Return every one of the following records word for word, with no changes.

+===+

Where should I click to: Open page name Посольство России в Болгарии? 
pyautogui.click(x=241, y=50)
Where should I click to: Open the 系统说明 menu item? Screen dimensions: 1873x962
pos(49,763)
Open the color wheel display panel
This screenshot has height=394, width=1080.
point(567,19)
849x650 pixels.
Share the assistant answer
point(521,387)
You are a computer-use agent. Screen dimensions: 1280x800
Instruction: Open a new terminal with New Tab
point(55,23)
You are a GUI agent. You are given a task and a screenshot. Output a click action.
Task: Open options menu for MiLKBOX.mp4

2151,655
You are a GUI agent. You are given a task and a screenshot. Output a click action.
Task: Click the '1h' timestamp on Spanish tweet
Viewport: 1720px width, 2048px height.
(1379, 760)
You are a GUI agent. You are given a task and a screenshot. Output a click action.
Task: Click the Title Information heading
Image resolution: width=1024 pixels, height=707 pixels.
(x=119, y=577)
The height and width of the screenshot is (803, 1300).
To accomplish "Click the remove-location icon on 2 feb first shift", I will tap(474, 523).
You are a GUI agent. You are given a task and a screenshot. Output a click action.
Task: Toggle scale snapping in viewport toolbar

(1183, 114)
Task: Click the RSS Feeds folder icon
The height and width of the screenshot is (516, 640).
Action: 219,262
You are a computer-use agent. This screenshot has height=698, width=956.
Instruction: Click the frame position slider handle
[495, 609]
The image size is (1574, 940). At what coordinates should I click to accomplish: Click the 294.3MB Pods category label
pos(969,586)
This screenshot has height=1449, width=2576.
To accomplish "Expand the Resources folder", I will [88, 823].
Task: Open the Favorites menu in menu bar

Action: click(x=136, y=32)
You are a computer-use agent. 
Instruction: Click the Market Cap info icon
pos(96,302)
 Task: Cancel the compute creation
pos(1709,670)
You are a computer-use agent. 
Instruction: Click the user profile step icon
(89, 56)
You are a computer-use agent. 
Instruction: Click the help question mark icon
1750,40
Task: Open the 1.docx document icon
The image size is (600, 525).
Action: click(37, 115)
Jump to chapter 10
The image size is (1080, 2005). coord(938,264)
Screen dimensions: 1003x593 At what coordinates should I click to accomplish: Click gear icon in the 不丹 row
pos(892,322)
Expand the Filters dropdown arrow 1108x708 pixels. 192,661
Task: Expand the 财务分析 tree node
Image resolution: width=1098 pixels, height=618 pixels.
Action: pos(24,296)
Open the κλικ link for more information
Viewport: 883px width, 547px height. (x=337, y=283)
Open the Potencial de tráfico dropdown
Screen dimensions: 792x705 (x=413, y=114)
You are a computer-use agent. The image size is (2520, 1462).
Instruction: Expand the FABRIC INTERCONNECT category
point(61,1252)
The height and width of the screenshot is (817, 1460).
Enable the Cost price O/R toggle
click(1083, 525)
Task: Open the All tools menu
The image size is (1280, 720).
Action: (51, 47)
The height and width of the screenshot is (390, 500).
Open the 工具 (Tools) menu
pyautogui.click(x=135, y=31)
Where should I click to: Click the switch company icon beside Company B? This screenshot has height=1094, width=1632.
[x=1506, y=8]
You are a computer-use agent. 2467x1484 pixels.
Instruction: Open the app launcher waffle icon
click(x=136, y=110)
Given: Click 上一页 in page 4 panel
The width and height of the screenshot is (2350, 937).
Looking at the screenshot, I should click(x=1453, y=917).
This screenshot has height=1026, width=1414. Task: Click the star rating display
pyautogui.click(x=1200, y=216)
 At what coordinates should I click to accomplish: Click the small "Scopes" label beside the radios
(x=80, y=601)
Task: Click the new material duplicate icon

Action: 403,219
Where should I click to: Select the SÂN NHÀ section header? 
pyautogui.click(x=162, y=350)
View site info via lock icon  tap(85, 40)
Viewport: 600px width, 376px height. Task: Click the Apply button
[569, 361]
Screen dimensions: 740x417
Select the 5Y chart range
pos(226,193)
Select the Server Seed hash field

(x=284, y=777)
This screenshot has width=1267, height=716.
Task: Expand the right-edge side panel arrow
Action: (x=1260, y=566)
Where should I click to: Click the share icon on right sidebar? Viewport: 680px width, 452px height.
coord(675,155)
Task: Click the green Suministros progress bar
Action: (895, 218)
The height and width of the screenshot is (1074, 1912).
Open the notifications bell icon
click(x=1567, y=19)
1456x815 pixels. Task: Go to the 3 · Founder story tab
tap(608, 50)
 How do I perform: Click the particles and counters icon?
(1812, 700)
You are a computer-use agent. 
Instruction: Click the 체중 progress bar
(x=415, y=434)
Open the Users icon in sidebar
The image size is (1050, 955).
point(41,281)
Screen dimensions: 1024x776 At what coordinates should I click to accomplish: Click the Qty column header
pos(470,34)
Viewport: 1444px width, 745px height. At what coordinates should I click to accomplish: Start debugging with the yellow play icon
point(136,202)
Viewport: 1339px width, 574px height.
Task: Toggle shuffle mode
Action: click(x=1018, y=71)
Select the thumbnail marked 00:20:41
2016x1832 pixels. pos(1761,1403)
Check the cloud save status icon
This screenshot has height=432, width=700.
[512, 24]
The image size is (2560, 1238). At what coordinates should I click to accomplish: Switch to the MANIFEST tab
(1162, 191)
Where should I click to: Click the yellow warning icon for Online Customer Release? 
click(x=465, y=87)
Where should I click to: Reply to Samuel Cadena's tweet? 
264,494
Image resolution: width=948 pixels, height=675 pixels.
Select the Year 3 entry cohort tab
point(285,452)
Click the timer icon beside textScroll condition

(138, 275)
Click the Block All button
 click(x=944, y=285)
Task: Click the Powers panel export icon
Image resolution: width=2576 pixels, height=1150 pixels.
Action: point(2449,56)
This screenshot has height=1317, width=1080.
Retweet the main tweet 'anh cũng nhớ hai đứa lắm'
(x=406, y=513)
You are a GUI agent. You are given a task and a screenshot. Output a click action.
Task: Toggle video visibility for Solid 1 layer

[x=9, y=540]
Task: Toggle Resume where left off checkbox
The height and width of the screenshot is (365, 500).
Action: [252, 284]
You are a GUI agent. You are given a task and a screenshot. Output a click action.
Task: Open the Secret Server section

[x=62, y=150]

+===+

Full answer:
Where should I click to: Open page name Посольство России в Болгарии? 
pyautogui.click(x=241, y=50)
Where should I click to: Open the 系统说明 menu item? Screen dimensions: 1873x962
pos(49,763)
Open the color wheel display panel
This screenshot has height=394, width=1080.
point(567,19)
849x650 pixels.
Share the assistant answer
point(521,387)
You are a computer-use agent. Screen dimensions: 1280x800
Instruction: Open a new terminal with New Tab
point(55,23)
You are a GUI agent. You are given a task and a screenshot. Output a click action.
Task: Open options menu for MiLKBOX.mp4

2151,655
You are a GUI agent. You are given a task and a screenshot. Output a click action.
Task: Click the '1h' timestamp on Spanish tweet
Viewport: 1720px width, 2048px height.
(1379, 760)
You are a GUI agent. You are given a task and a screenshot. Output a click action.
Task: Click the Title Information heading
Image resolution: width=1024 pixels, height=707 pixels.
(x=119, y=577)
The height and width of the screenshot is (803, 1300).
To accomplish "Click the remove-location icon on 2 feb first shift", I will tap(474, 523).
You are a GUI agent. You are given a task and a screenshot. Output a click action.
Task: Toggle scale snapping in viewport toolbar

(1183, 114)
Task: Click the RSS Feeds folder icon
The height and width of the screenshot is (516, 640).
Action: 219,262
You are a computer-use agent. This screenshot has height=698, width=956.
Instruction: Click the frame position slider handle
[495, 609]
The image size is (1574, 940). At what coordinates should I click to accomplish: Click the 294.3MB Pods category label
pos(969,586)
This screenshot has height=1449, width=2576.
To accomplish "Expand the Resources folder", I will [88, 823].
Task: Open the Favorites menu in menu bar

Action: click(x=136, y=32)
You are a computer-use agent. 
Instruction: Click the Market Cap info icon
pos(96,302)
 Task: Cancel the compute creation
pos(1709,670)
You are a computer-use agent. 
Instruction: Click the user profile step icon
(89, 56)
You are a computer-use agent. 
Instruction: Click the help question mark icon
1750,40
Task: Open the 1.docx document icon
The image size is (600, 525).
Action: click(37, 115)
Jump to chapter 10
The image size is (1080, 2005). coord(938,264)
Screen dimensions: 1003x593 At what coordinates should I click to accomplish: Click gear icon in the 不丹 row
pos(892,322)
Expand the Filters dropdown arrow 1108x708 pixels. 192,661
Task: Expand the 财务分析 tree node
Image resolution: width=1098 pixels, height=618 pixels.
Action: pos(24,296)
Open the κλικ link for more information
Viewport: 883px width, 547px height. (x=337, y=283)
Open the Potencial de tráfico dropdown
Screen dimensions: 792x705 (x=413, y=114)
You are a computer-use agent. The image size is (2520, 1462).
Instruction: Expand the FABRIC INTERCONNECT category
point(61,1252)
The height and width of the screenshot is (817, 1460).
Enable the Cost price O/R toggle
click(1083, 525)
Task: Open the All tools menu
The image size is (1280, 720).
Action: (51, 47)
The height and width of the screenshot is (390, 500).
Open the 工具 (Tools) menu
pyautogui.click(x=135, y=31)
Where should I click to: Click the switch company icon beside Company B? This screenshot has height=1094, width=1632.
[x=1506, y=8]
You are a computer-use agent. 2467x1484 pixels.
Instruction: Open the app launcher waffle icon
click(x=136, y=110)
Given: Click 上一页 in page 4 panel
The width and height of the screenshot is (2350, 937).
Looking at the screenshot, I should click(x=1453, y=917).
This screenshot has height=1026, width=1414. Task: Click the star rating display
pyautogui.click(x=1200, y=216)
 At what coordinates should I click to accomplish: Click the small "Scopes" label beside the radios
(x=80, y=601)
Task: Click the new material duplicate icon

Action: 403,219
Where should I click to: Select the SÂN NHÀ section header? 
pyautogui.click(x=162, y=350)
View site info via lock icon  tap(85, 40)
Viewport: 600px width, 376px height. Task: Click the Apply button
[569, 361]
Screen dimensions: 740x417
Select the 5Y chart range
pos(226,193)
Select the Server Seed hash field

(x=284, y=777)
This screenshot has width=1267, height=716.
Task: Expand the right-edge side panel arrow
Action: (x=1260, y=566)
Where should I click to: Click the share icon on right sidebar? Viewport: 680px width, 452px height.
coord(675,155)
Task: Click the green Suministros progress bar
Action: (895, 218)
The height and width of the screenshot is (1074, 1912).
Open the notifications bell icon
click(x=1567, y=19)
1456x815 pixels. Task: Go to the 3 · Founder story tab
tap(608, 50)
 How do I perform: Click the particles and counters icon?
(1812, 700)
You are a computer-use agent. 
Instruction: Click the 체중 progress bar
(x=415, y=434)
Open the Users icon in sidebar
The image size is (1050, 955).
point(41,281)
Screen dimensions: 1024x776 At what coordinates should I click to accomplish: Click the Qty column header
pos(470,34)
Viewport: 1444px width, 745px height. At what coordinates should I click to accomplish: Start debugging with the yellow play icon
point(136,202)
Viewport: 1339px width, 574px height.
Task: Toggle shuffle mode
Action: click(x=1018, y=71)
Select the thumbnail marked 00:20:41
2016x1832 pixels. pos(1761,1403)
Check the cloud save status icon
This screenshot has height=432, width=700.
[512, 24]
The image size is (2560, 1238). At what coordinates should I click to accomplish: Switch to the MANIFEST tab
(1162, 191)
Where should I click to: Click the yellow warning icon for Online Customer Release? 
click(x=465, y=87)
Where should I click to: Reply to Samuel Cadena's tweet? 
264,494
Image resolution: width=948 pixels, height=675 pixels.
Select the Year 3 entry cohort tab
point(285,452)
Click the timer icon beside textScroll condition

(138, 275)
Click the Block All button
 click(x=944, y=285)
Task: Click the Powers panel export icon
Image resolution: width=2576 pixels, height=1150 pixels.
Action: point(2449,56)
This screenshot has height=1317, width=1080.
Retweet the main tweet 'anh cũng nhớ hai đứa lắm'
(x=406, y=513)
You are a GUI agent. You are given a task and a screenshot. Output a click action.
Task: Toggle video visibility for Solid 1 layer

[x=9, y=540]
Task: Toggle Resume where left off checkbox
The height and width of the screenshot is (365, 500).
Action: [252, 284]
You are a GUI agent. You are given a task and a screenshot. Output a click action.
Task: Open the Secret Server section

[x=62, y=150]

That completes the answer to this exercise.